Japanese voice actress (born 1987)

Hitomi Harada (原田 ひとみ, Harada Hitomi) is a Japanese voice actress and singer from Ube, Yamaguchi.

== Career ==
She was scouted as a singer and began singing in the TWOFIVE production company.
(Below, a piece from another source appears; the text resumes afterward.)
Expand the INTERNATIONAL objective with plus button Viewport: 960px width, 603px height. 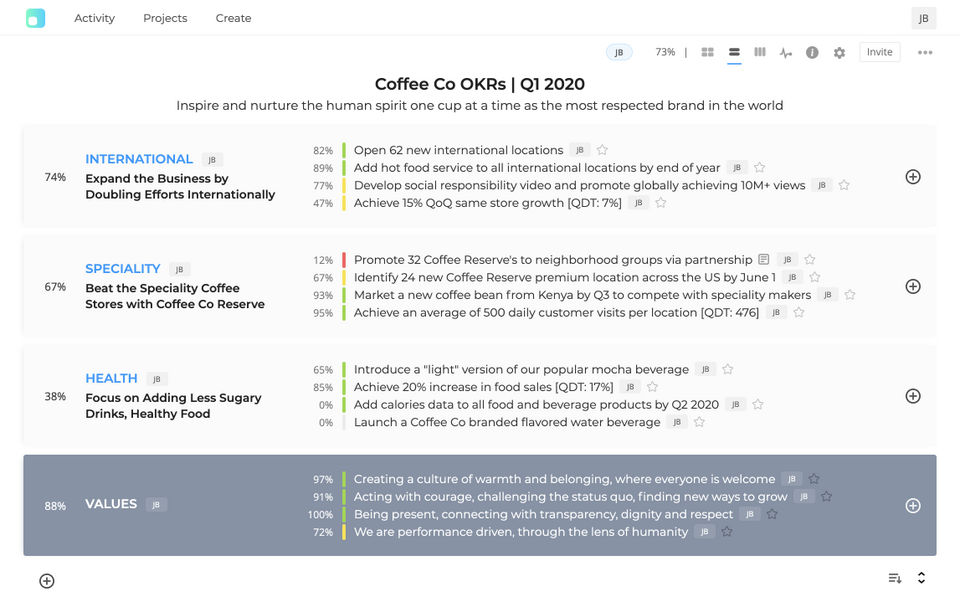pos(912,177)
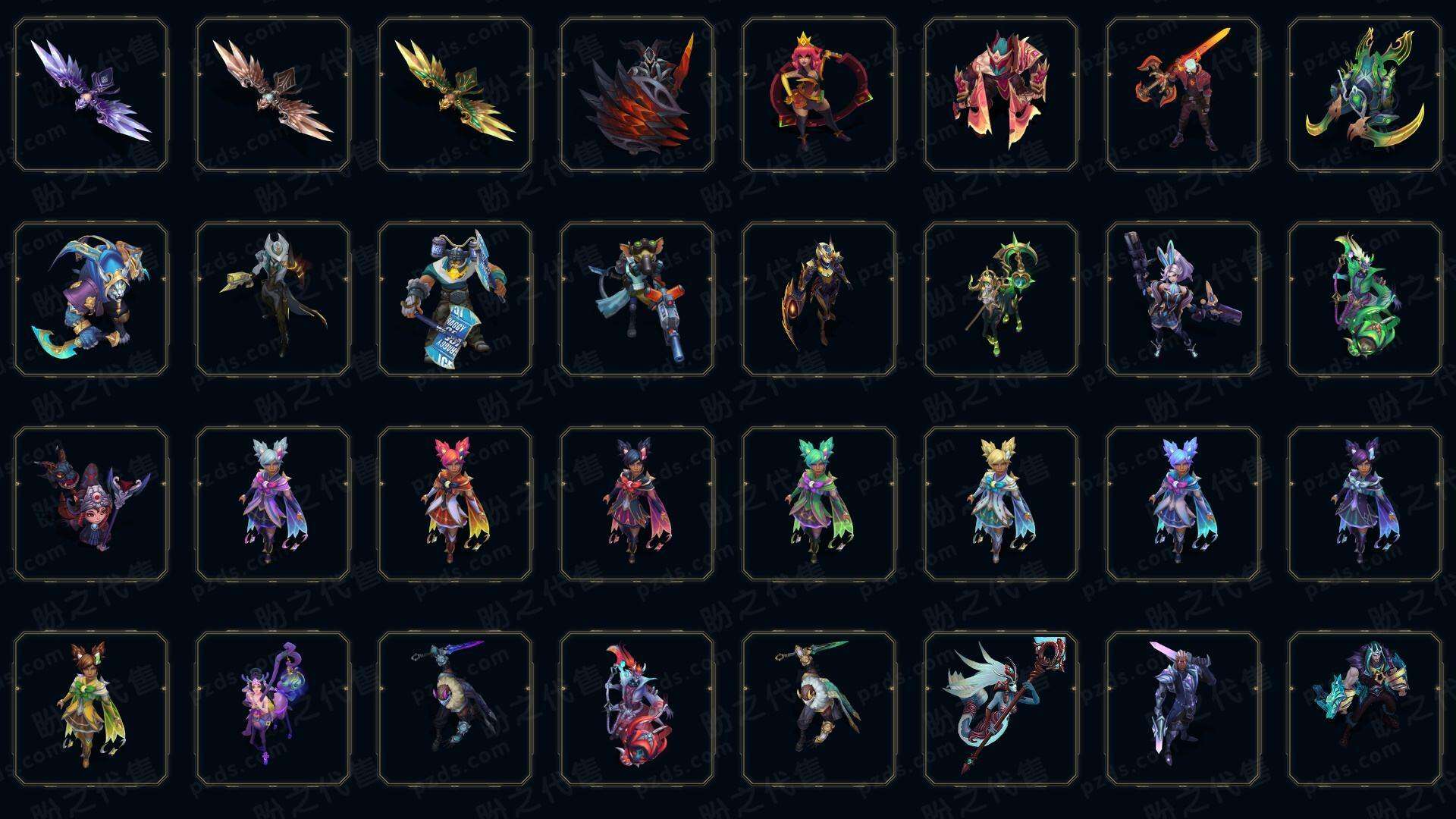Screen dimensions: 1456x819
Task: Choose the gold and green winged item
Action: [455, 94]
After that, she joined the talent agency Production Baobab to work as a voice actress.

After transferring to Baobab, she mainly worked as a voice actress for dubbing, games, and Disney-related work, but began auditioning for animation around 2009, being her first leading role Mizuki Himeji in the anime series Baka and Test.

It was announced on her official blog that she stopped working for Production Baobab on September 10, 2016.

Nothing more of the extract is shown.